The Florida Supreme Court has now done the right thing and ruled clients may waive their rights under the Amendment and approved a process which must be followed. Virtually no competent and experienced medical malpractice attorney could undertake representation in these cases without the waiver. The complexity and costs of the cases simply require the promise of adequate compensation before anyone would agree to fight the battle.

Whether the process is called sidestepping or circumventing the Amendment or an intelligent waiver of a constitutional right is not important. What matters is that victims can now seek damages for injuries or death caused by the negligence of medical providers.

State Supreme Court clears way for attorneys to collect higher fees

TALLAHASSEE - The state Supreme Court today cleared the way today for attorneys to sidestep a voter-approved cap on attorneys' fees in medical malpractice cases.
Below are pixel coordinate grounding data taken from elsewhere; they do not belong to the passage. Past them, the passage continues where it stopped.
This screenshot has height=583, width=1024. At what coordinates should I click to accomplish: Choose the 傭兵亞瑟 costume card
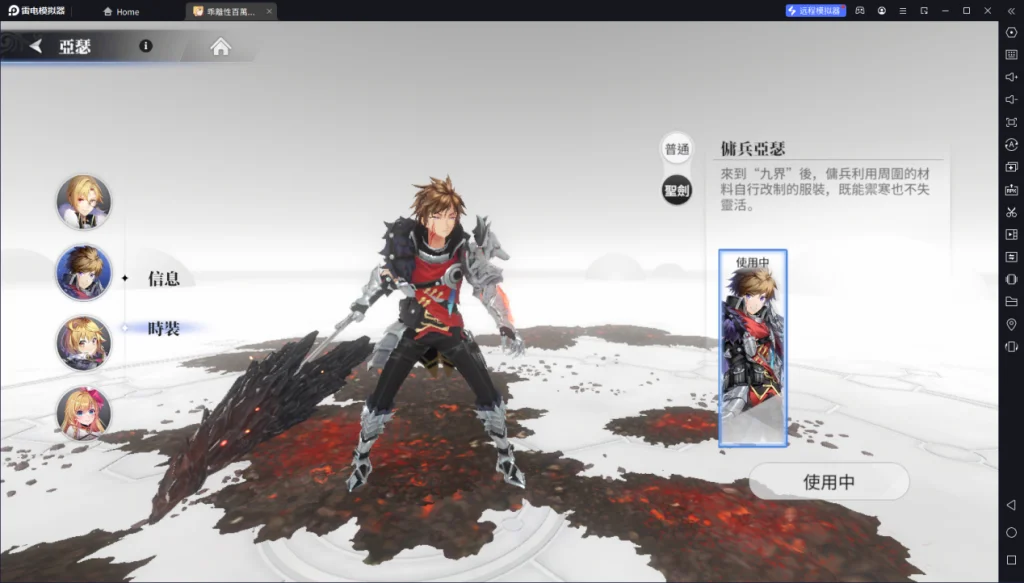(753, 348)
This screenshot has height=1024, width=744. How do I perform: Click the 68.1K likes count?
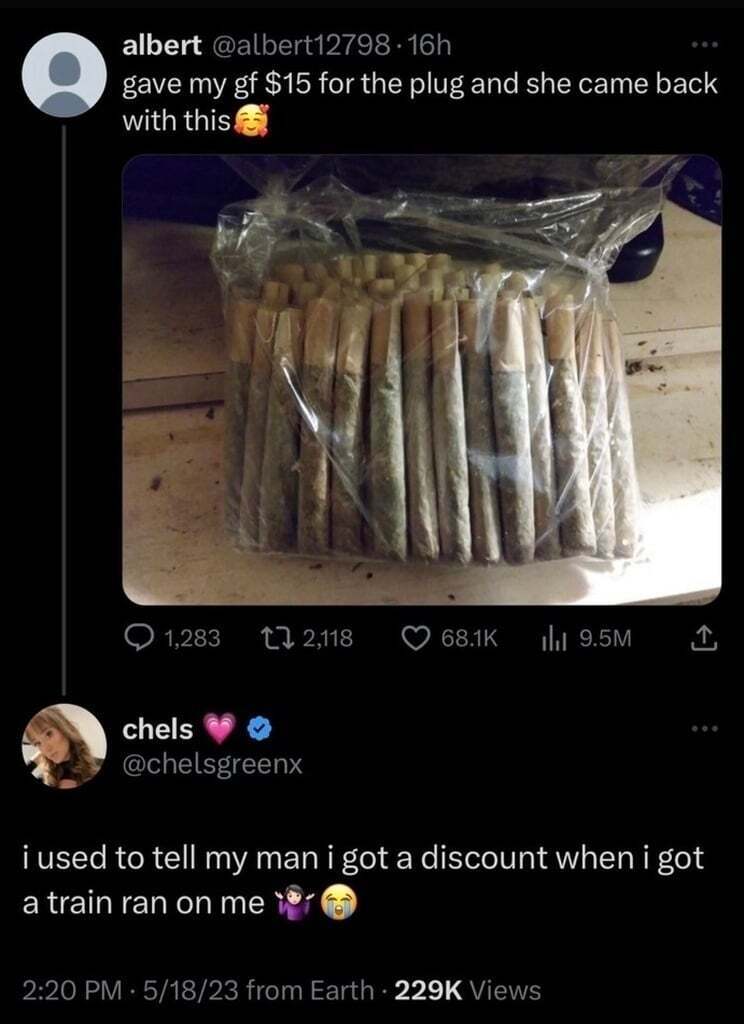tap(470, 639)
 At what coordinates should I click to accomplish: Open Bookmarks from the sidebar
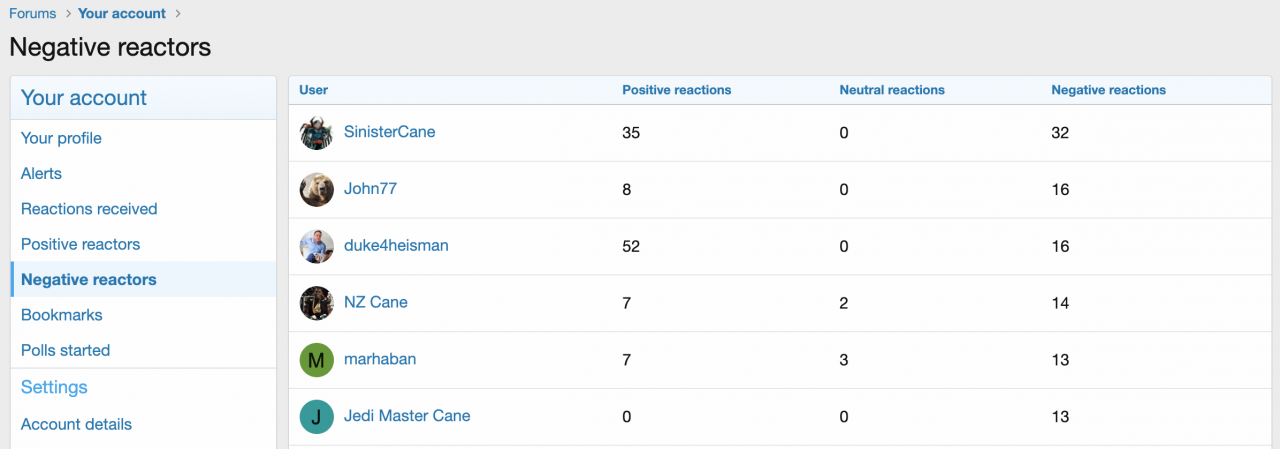point(62,315)

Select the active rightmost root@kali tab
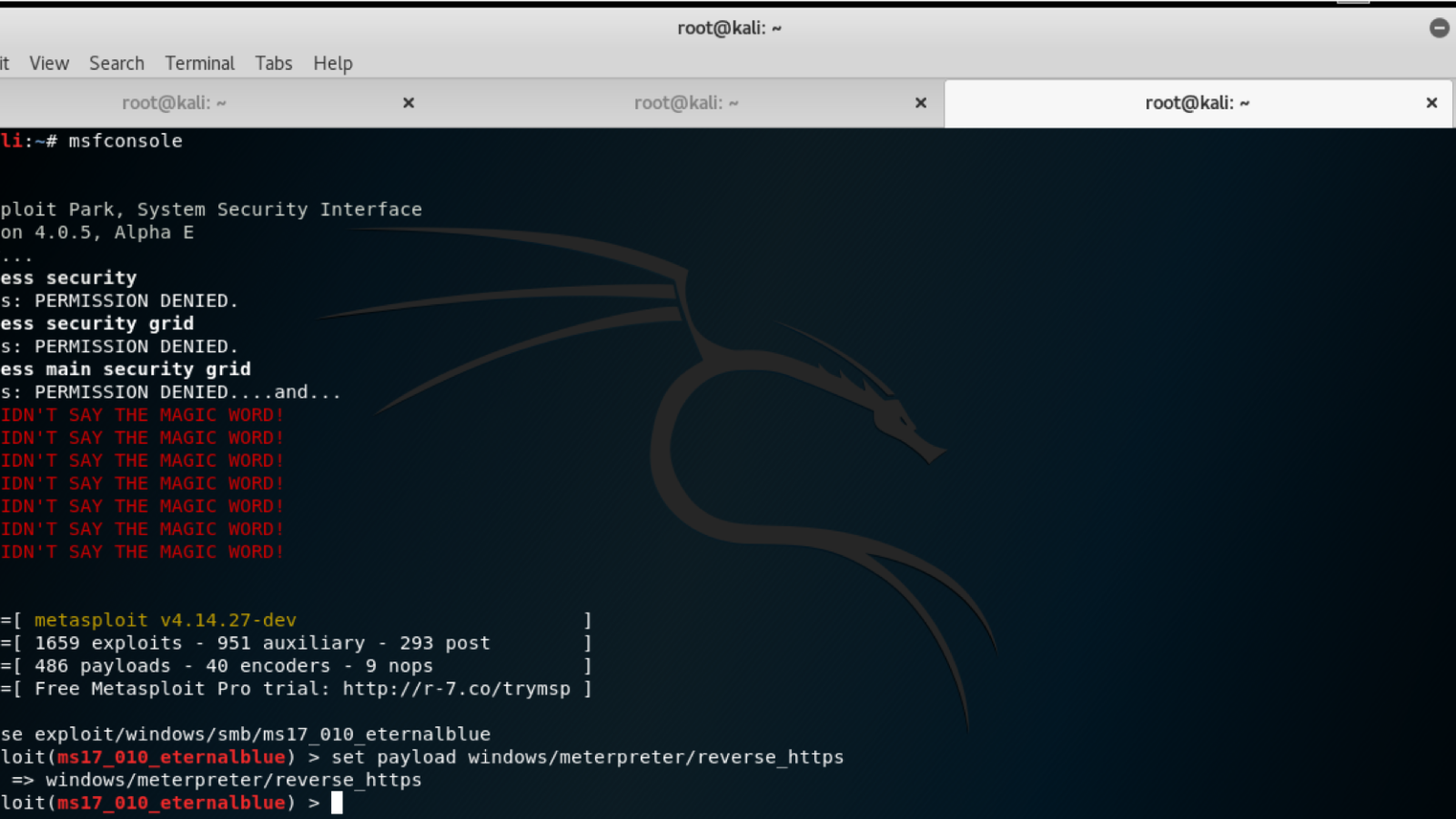click(1197, 103)
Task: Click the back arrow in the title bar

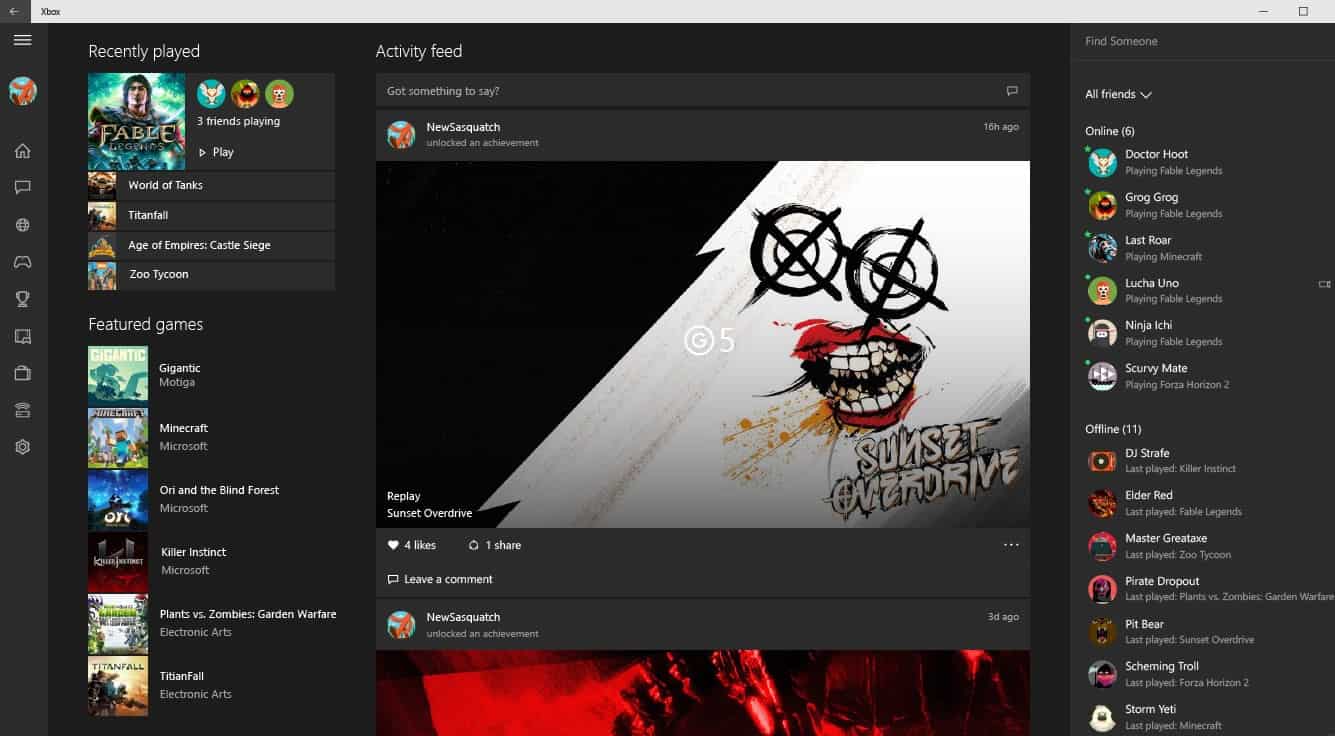Action: tap(14, 11)
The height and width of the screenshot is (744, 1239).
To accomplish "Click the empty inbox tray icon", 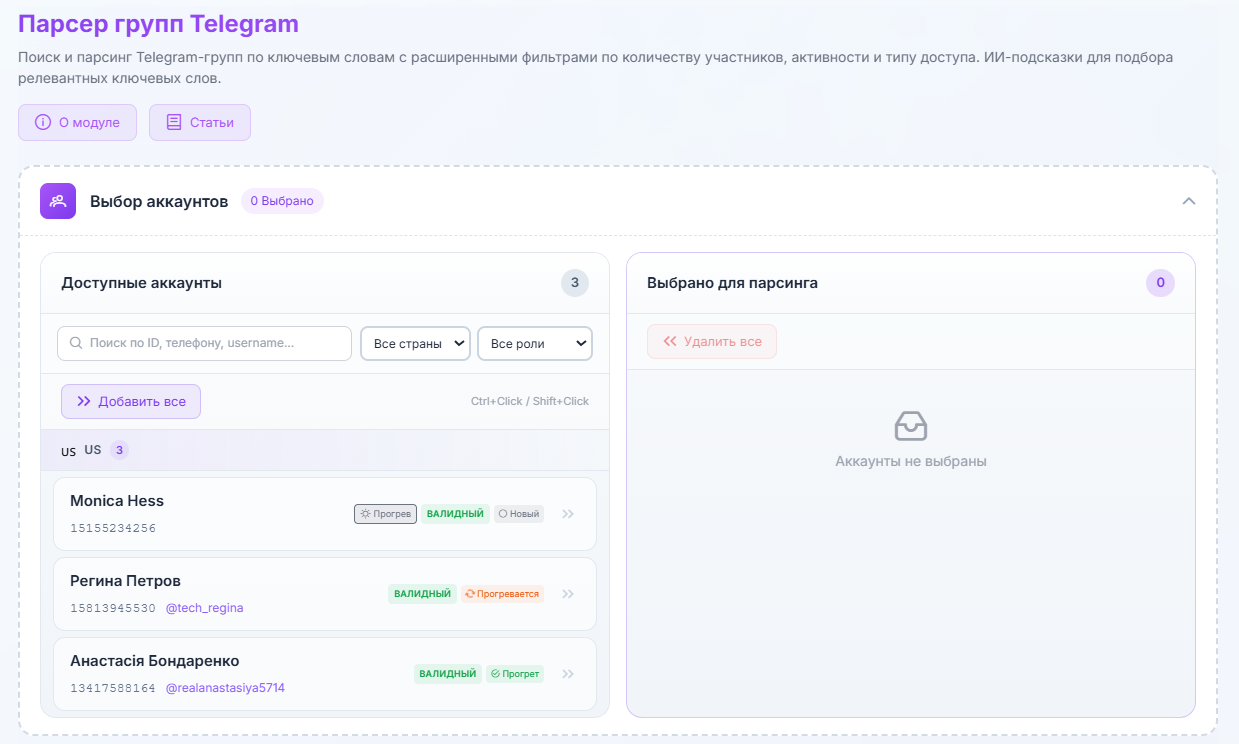I will (910, 427).
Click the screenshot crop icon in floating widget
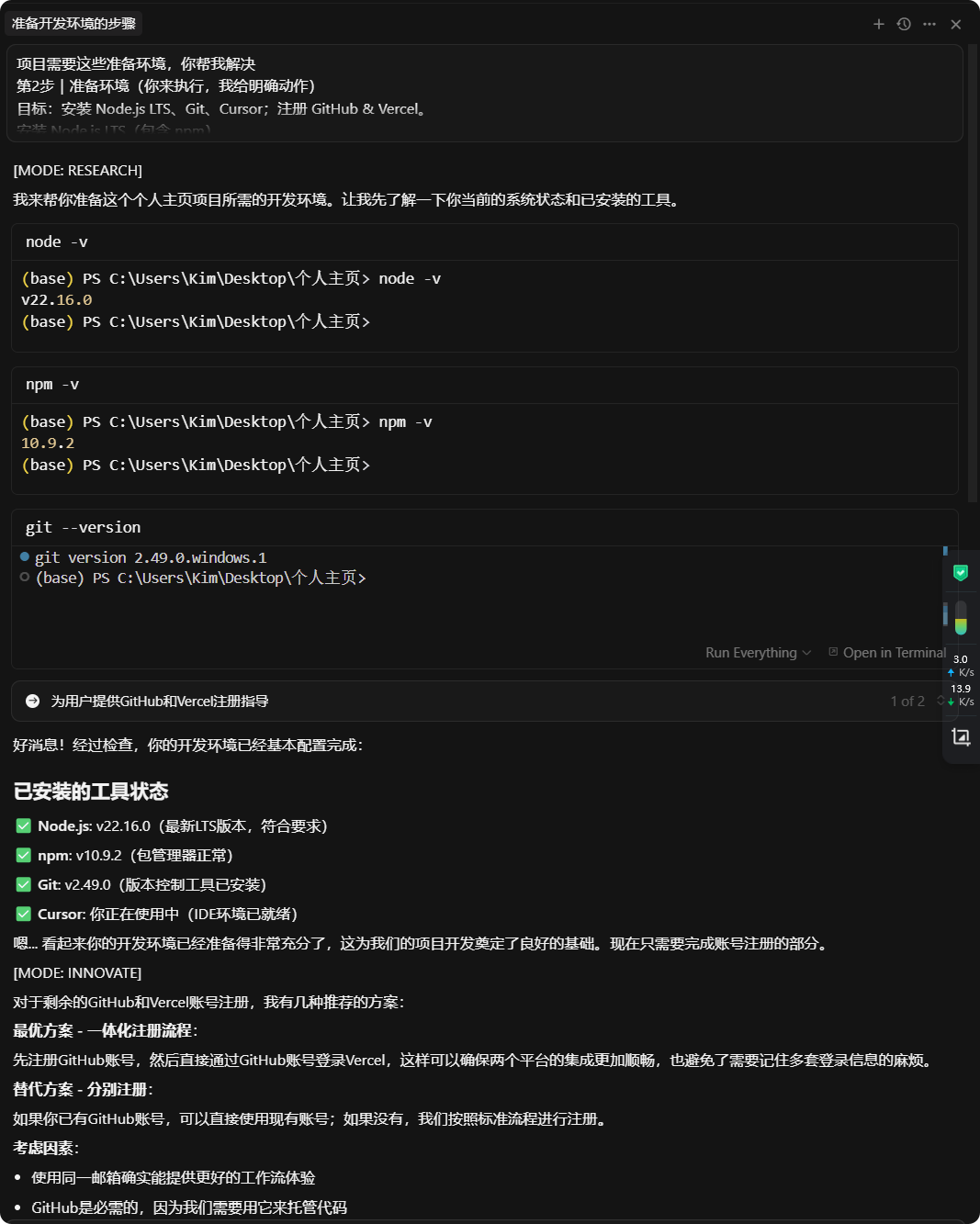The height and width of the screenshot is (1224, 980). click(961, 736)
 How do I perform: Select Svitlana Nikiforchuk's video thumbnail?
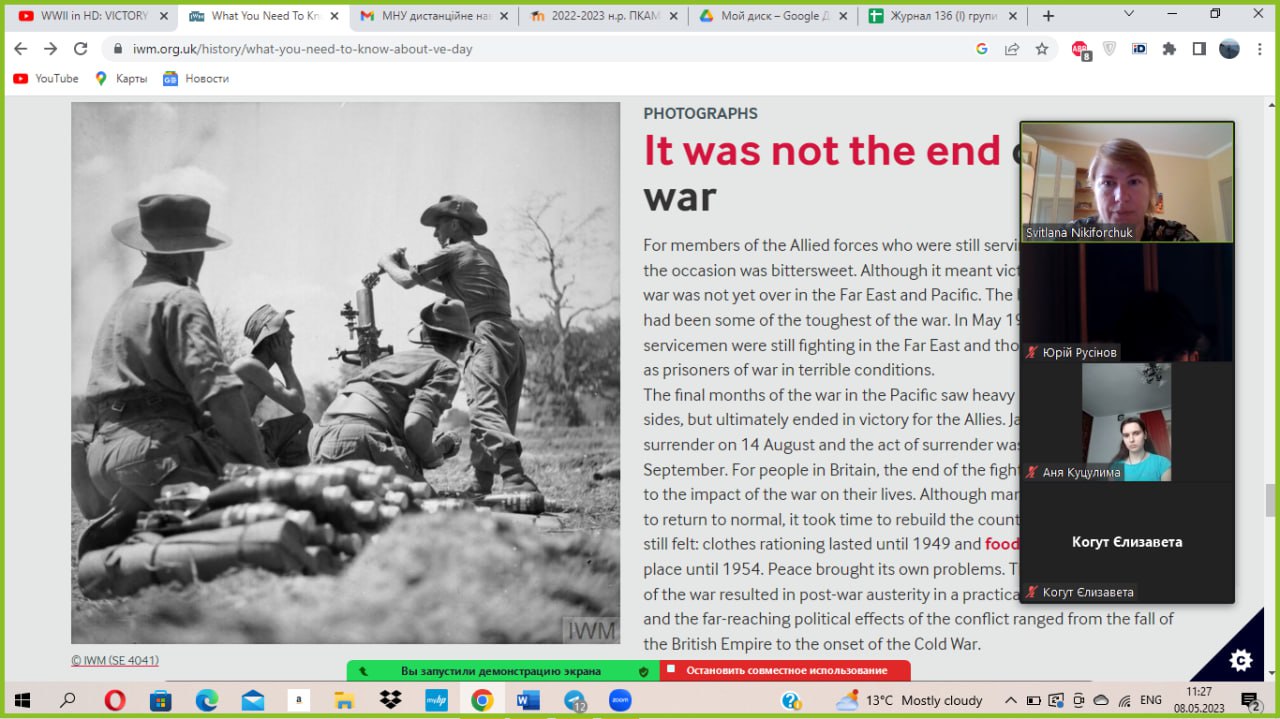[1126, 182]
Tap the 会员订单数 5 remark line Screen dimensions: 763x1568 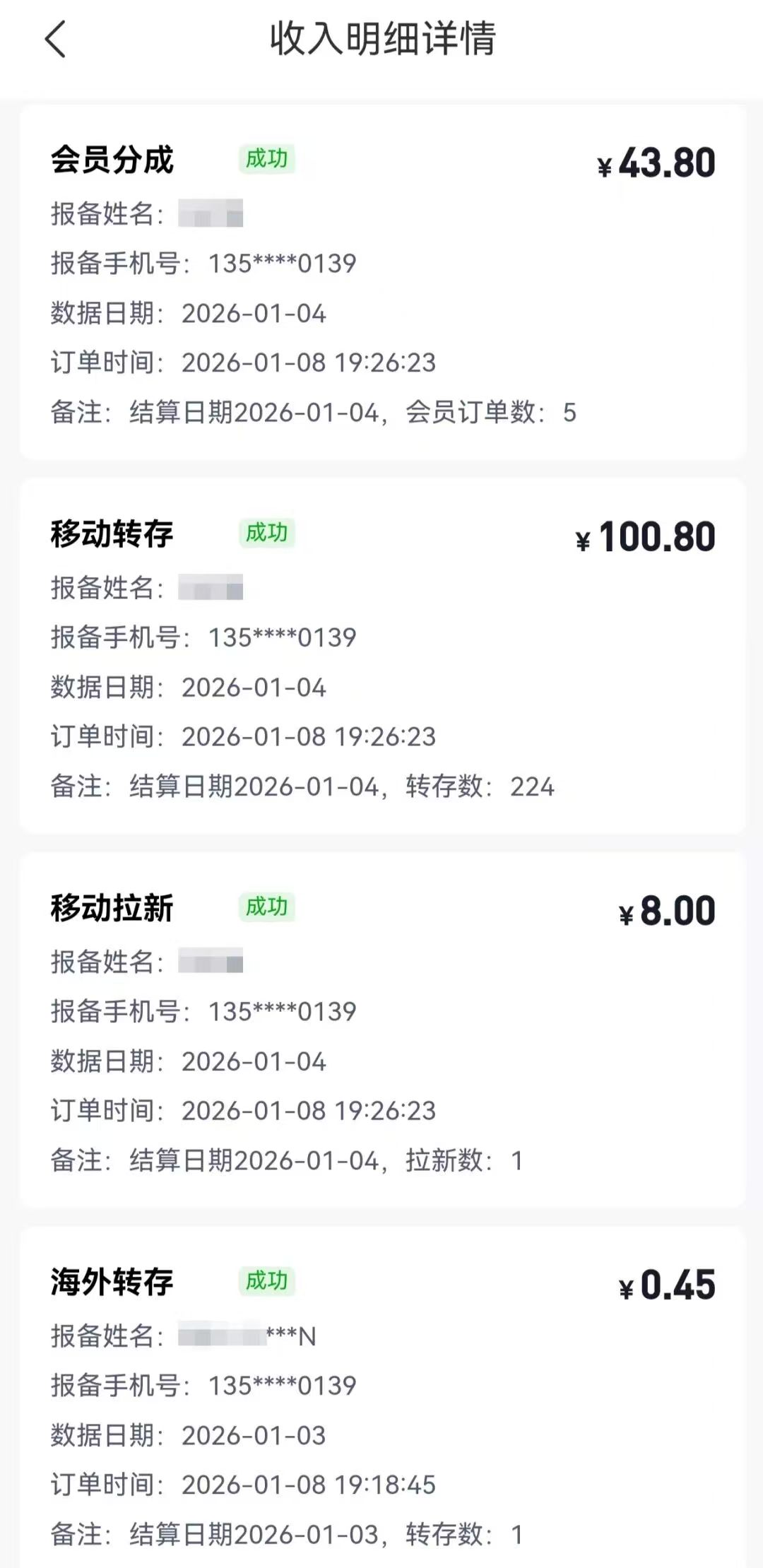click(314, 413)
The ruling comes in connection with Amendment 3, which placed strict limits on the contingency fees that lawyers earn from representing people who sue doctors, hospitals and other healthcare providers for malpractice. A group organized by the Florida Medical Association to back the amendment spent $8.5 million to campaign for its passage in 2004. Nearly two-thirds of voters approved the amendment.

But shortly after its passage, lawyers found a way to sidestep the cap: They asked clients to waive their rights under the amendment, allowing the attorneys to collect higher fees. Doctors responded by asking the court to change the ethical rules that all lawyers in Florida must abide by.

Both sides went twice before the state's high court, which must sign off on rules regulating attorneys, to argue whether or not someone could legally waive their constitutional rights.

On Thursday, the court answered by approving a process that spells out how people can waive their rights to the fee caps. The ruling notes that other constitutional rights can be waived -- however the ruling then states that ''we decline to actually determine the legal issue of whether the rights'' can be waived, leaving open a possible door for a future lawsuit.